Detention at Firland took place without formal legal process, although within Health Department quarantine regulations in accordance with state laws passed in 1903 and 1907, previously unenforced due to lack of available beds.
"Difficult" patients were also placed on Ward Six in an attempt to maintain order, and as punishment for breaking rules. Firland staff wrote articles for medical journals detailing the use of Ward Six, and directors of sanatoria around the country traveled to Seattle to see it in action.

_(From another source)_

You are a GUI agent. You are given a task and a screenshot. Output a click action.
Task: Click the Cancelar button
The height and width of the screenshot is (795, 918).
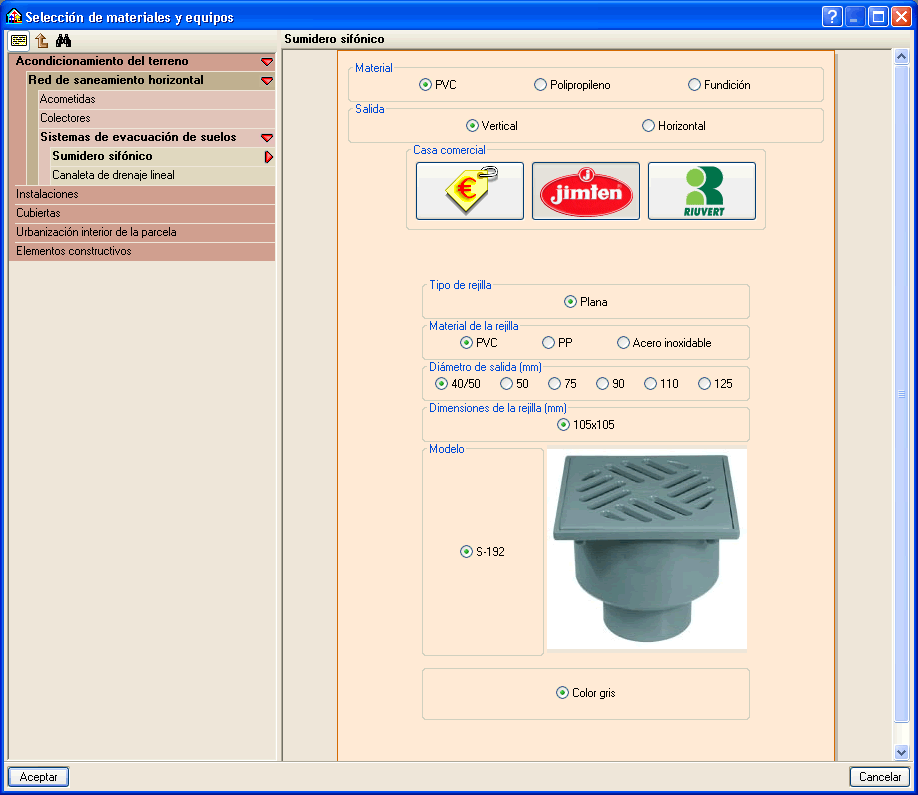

In 1957, the Washington American Civil Liberties Union investigated Firland, but it was not until 1965, when District Court Judge Robert M. Elston began to hold monthly hearings addressing the needs of Ward Six inmates, that a system of due process was instituted. Still, in 1971, when the state of Washington assumed financial responsibility for Firland, one-third of Firland’s patients were under quarantine orders.
Firland Closes Its Doors
On October 30, 1973, Firland closed its doors. Washington had decided to consolidate the state’s tuberculosis treatment centers, and Firland’s 210 remaining patients were transferred to Mountain View Hospital in Tacoma. National trends encouraged integrating TB patients into mainstream hospitals, with most receiving outpatient antibiotic treatment under the supervision of private physicians or the Department of Health. The era of tubercular sanatoria, in which Firland had played such a crucial role for Seattle, was over.